SOURCE

:::

I, Kumarakulasingam Suriyakumar, certify, pursuant to 18 U.S.C. Section 1350, as adopted pursuant to Section 906 of the Sarbanes-Oxley Act of 2002, that the Quarterly Report of ARC Document Solutions, Inc. (the “Company”) on Form 10-Q for the period ended March 31, 2021 fully complies with the requirements of Section 13(a) or 15(d) of the Securities Exchange Act of 1934 and that the information contained in such report fairly presents in all material respects the financial condition and results of operations of the Company.

Date: May 4, 2021
 
/s/ KUMARAKULASINGAM SURIYAKUMAR
Kumarakulasingam Suriyakumar
Chairman, President and Chief Executive Officer (Principal Executive Officer)

:::

RECORDED INFORMATION
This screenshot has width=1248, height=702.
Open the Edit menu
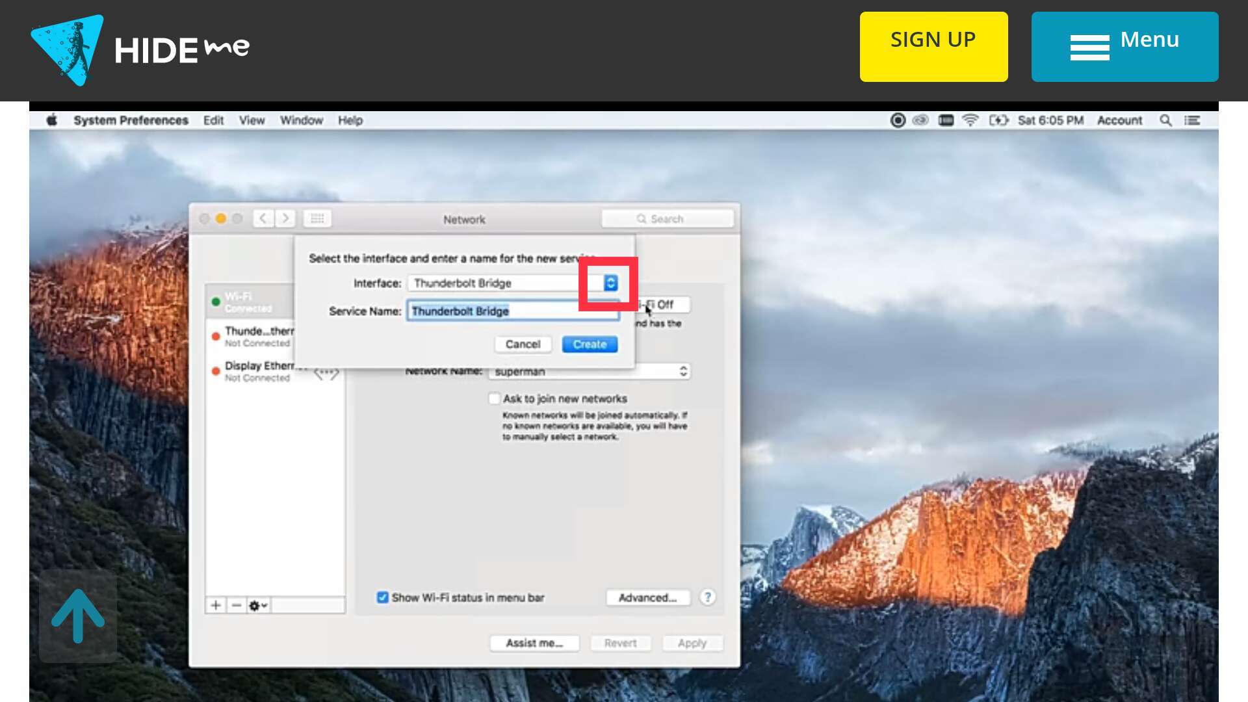click(213, 120)
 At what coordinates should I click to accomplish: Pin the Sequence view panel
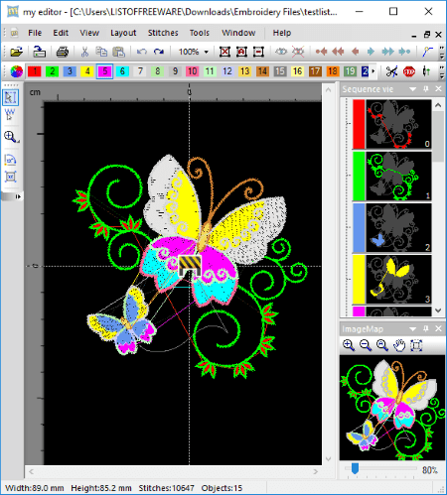click(426, 89)
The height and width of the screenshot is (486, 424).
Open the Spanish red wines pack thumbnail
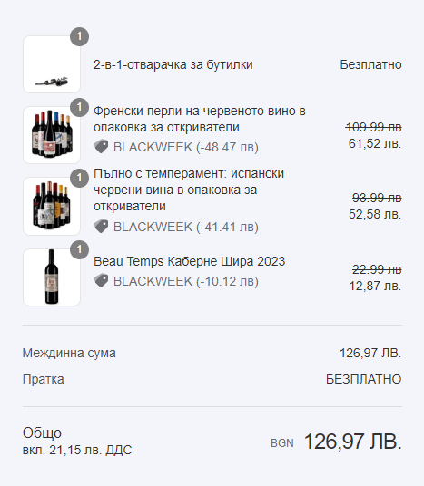coord(52,206)
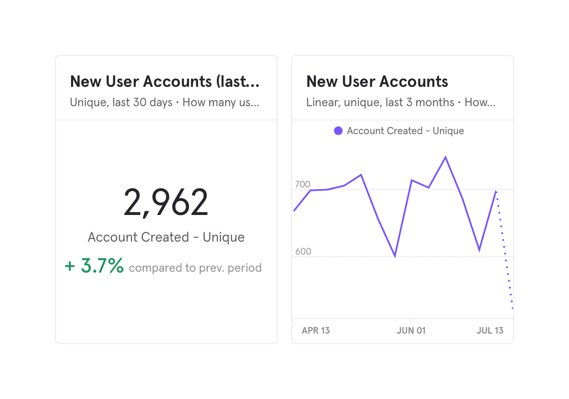Click the line's lowest dip near 600 before JUN 01

pyautogui.click(x=395, y=256)
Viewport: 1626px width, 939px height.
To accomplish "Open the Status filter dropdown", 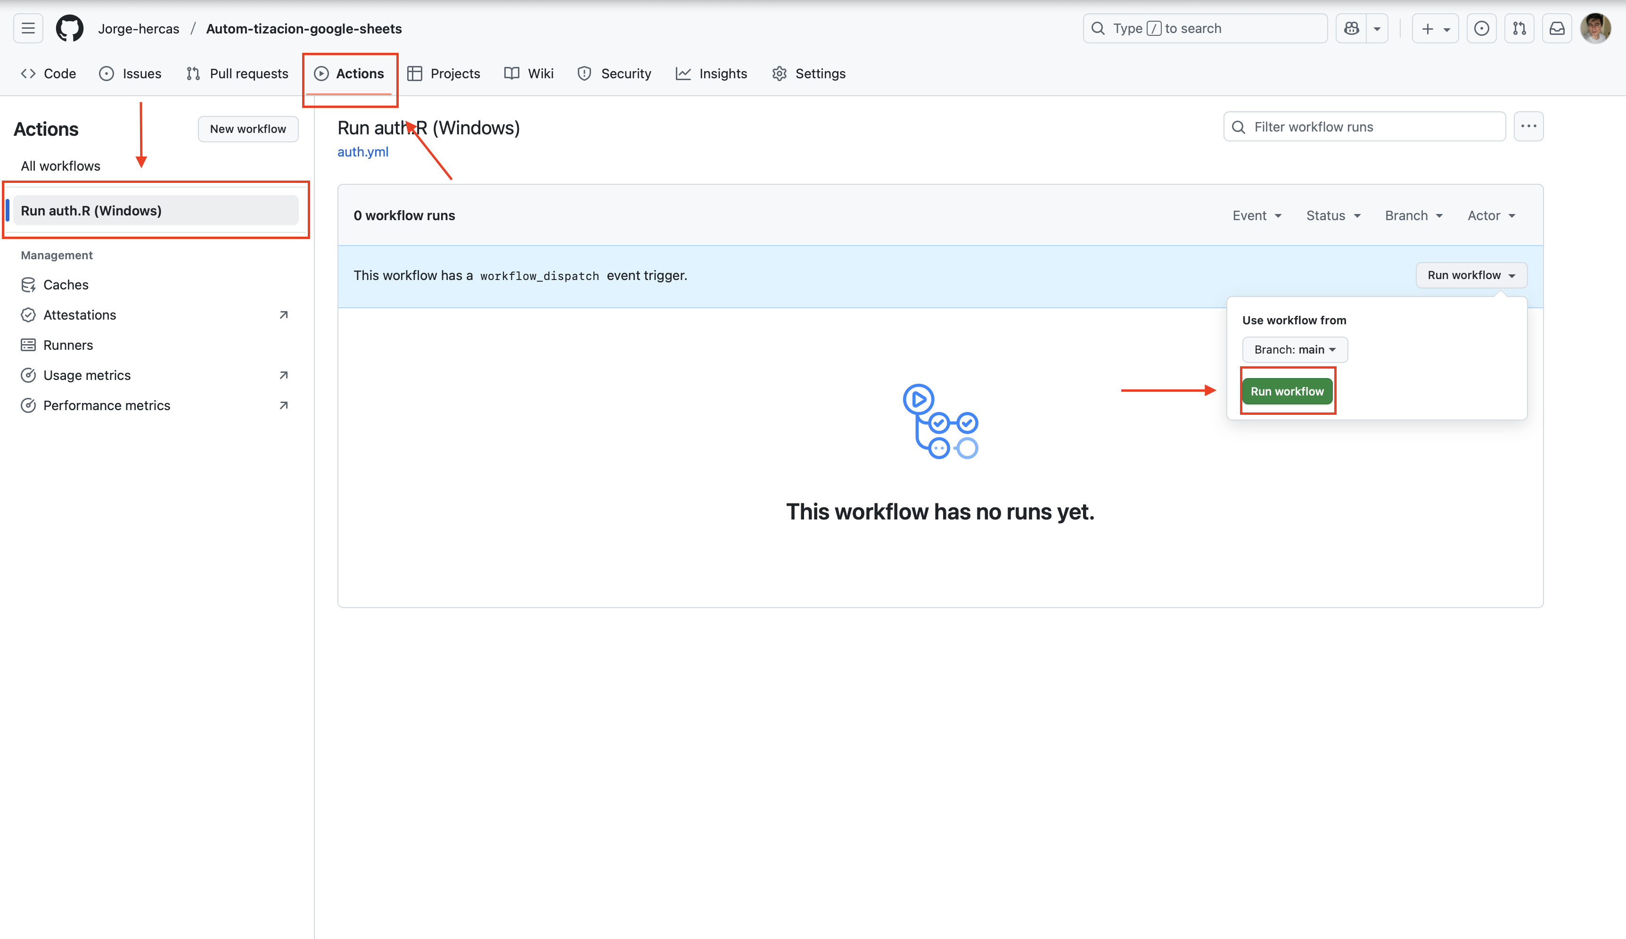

:::

JOBS
- 1) List every title or role that the signature block of the certification above assigns to the person who signed it.
- 2) Supply the next part of the Form 10-Q certification above, beginning after its final line.

TASK RESULTS
- 1)
- Chairman
- President
- Chief Executive Officer
- Principal Executive Officer

- 2)
Exhibit 32.2
CERTIFICATION
PURSUANT TO 18 U.S.C. SECTION 1350,
AS ADOPTED PURSUANT TO
SECTION 906 OF THE SARBANES-OXLEY ACT OF 2002

I, Jorge Avalos, certify, pursuant to 18 U.S.C. Section 1350, as adopted pursuant to Section 906 of the Sarbanes-Oxley Act of 2002, that the Quarterly Report of ARC Document Solutions, Inc. (the “Company”) on Form 10-Q for the period ended March 31, 2021 fully complies with the requirements of Section 13(a) or 15(d) of the Securities Exchange Act of 1934 and that the information contained in such report fairly presents, in all material respects, the financial condition and results of operations of the Company.

Date: May 4, 2021

/s/ JORGE AVALOS
Jorge Avalos
Chief Financial Officer
(Principal Financial Officer)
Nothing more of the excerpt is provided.